第1話

文字数 1,098文字

「ねぇ、他にもっと良いアルバイトなかったの?」
 飯田橋に立つ小さな事務所で、四十がらみのオジサン社員が顔をのぞき込んできた。窓から差し込む8月の夕日が、僕の履歴書を照らした。

 「はい、やっぱり4月から就職となると、なかなかとってくれるクチがなくて……」
 僕は、てらわずに答えた。大学4年で単位も取り終わり、先月には希望通りの大手から内定をもらった。百円ショップで買った履歴書の甲斐英介という名前の下には、いちおう、有名な都内の大学名を書いてある。
 「大学生って、塾講師とかやるもんじゃないの」
 「いやぁ、さすがに1年も在籍できないと生徒に申し訳ないですし……」
 これも本心だ。自分は嘘を上手につけないと、就活の間に嫌というほど思い知っている。

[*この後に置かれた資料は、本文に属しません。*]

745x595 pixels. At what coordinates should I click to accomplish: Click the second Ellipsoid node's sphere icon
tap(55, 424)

 そりゃ僕だって、同じ働くならオシャレな場所がいいと思っていた。目鼻立ちのくっきりした美人が資格の勉強をするようなカフェとか、同い年のオシャレな子が沢山働くアパレル店とか――。でも、就職先が決まった途端、バイトの選択肢は狭まった。面接にこぎ着けても「来年やめます」と言えば渋い顔をされ、そこから連絡は来なかった。
 警備員のバイトは、流れに流れ着いた先の島だ。何をどう間違えたのかなと、僕はひっそり首をひねった。

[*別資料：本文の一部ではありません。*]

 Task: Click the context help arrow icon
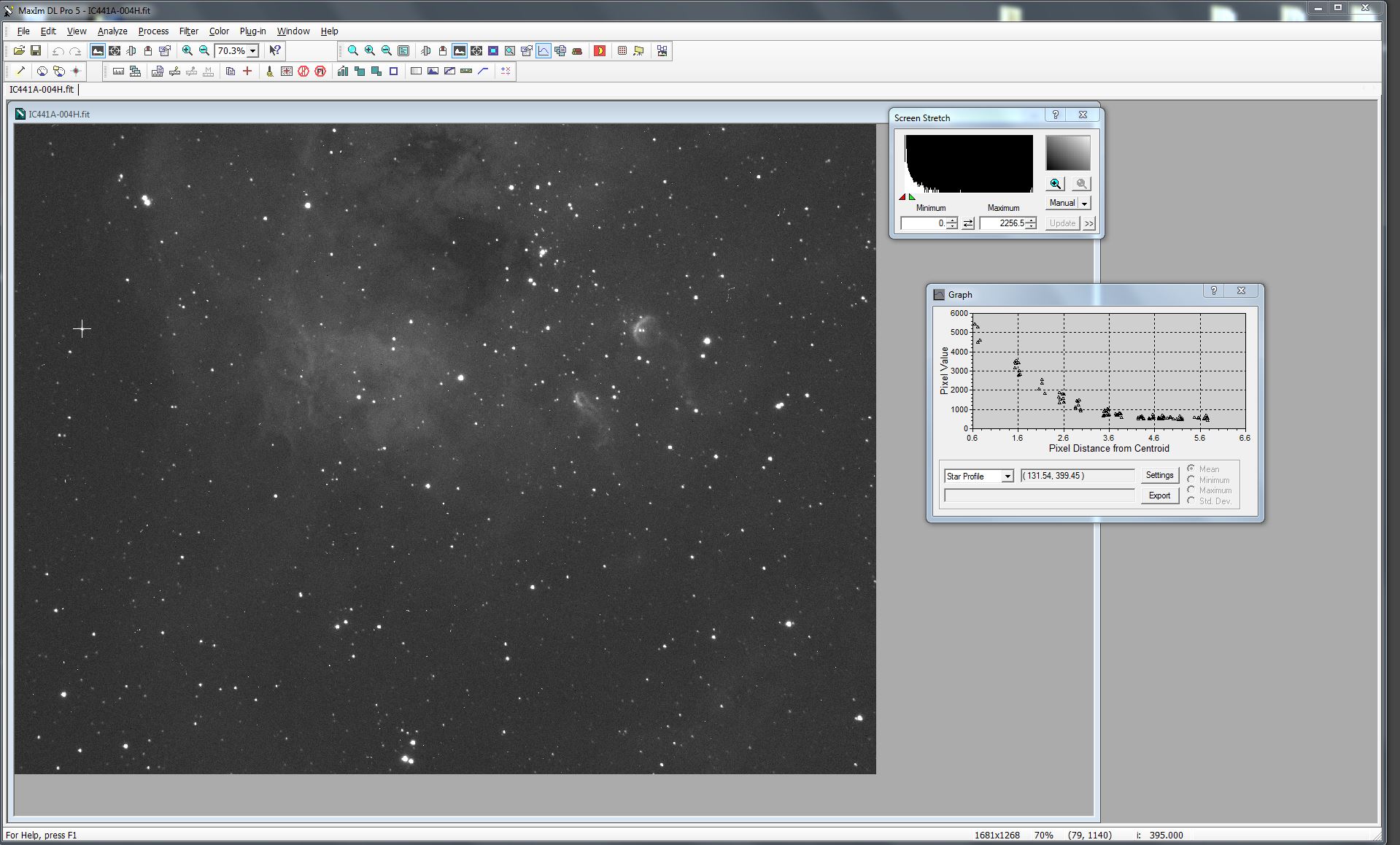pos(274,51)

 「ふぅん。この大学、うちの社長と同じだなぁ。今度研修でも来れば会えると思うよ」
 「本当ですか。うちの大学は経営者希望の学生も多いですからね……」
 会いたいとも会いたくないとも言わず、適当にあしらう。社員の男は履歴書と僕の顔をジロジロ見比べて、
 「わかった」
 と一決した。
 「じゃあ研修から始めるから、来られる日を教えて?」
 「えっと……」
 手帳を開く。7月までは筆記試験や面接がびっしり入っていたが、今月はもう真っ白だ。
 「いつでも大丈夫です」
 社員は「じゃあ、明後日の午後にまた事務所に来て」と告げた。1時間ほど動画を眺めるらしい。

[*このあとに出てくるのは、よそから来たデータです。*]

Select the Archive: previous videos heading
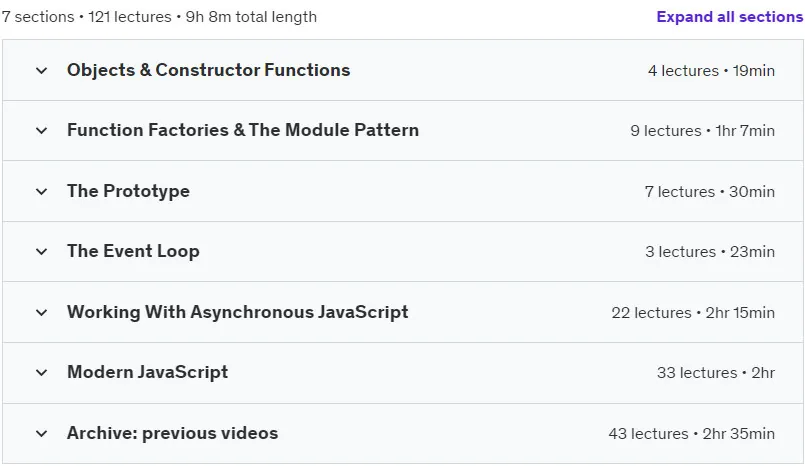 pyautogui.click(x=172, y=434)

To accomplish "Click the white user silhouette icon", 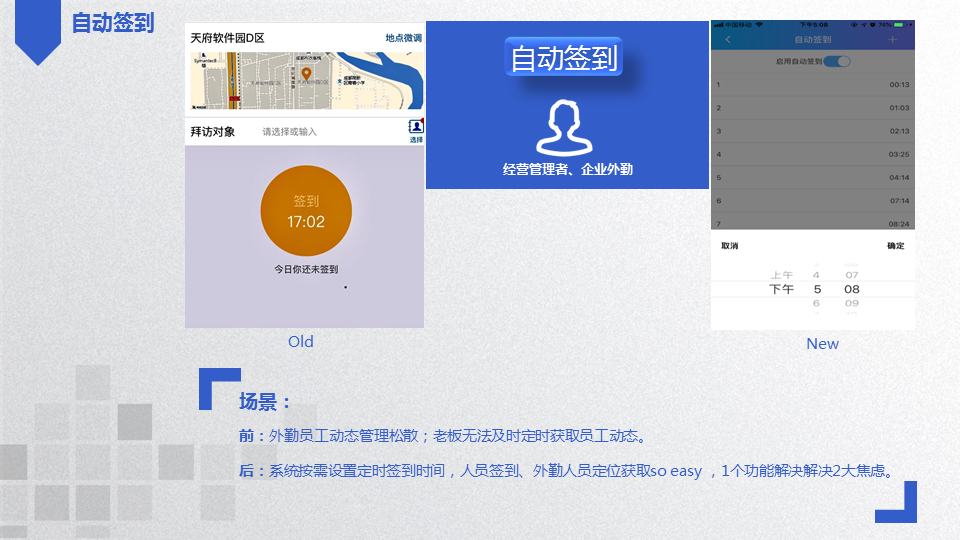I will (565, 126).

 事務所を出た。日は傾いたが、アスファルトから放射される熱気はますます強い。面接で出されたアイスコーヒーの味を、喉元が勝手に思い出した。
 「警備員かぁ」
 僕は頭の中で反芻した。仕方ない、2年越しの彼女は諦めるしかないだろう。
 僕は視界の隅で銀色に光る腕時計を眺めた。内定が出たことを喜んだ父が買ってくれた、十万円のアルマーニ。遠慮した僕を「社会人は時計も見られるぞ」と押し切って、その場で支払ってしまった。まだ慣れていないが、困ったときや考え事をするとき、つい見てしまう。
 飯田橋駅へ、とぼとぼ歩いた。イヤホンで音楽を聞いてもまだ、蝉の声がうるさかった。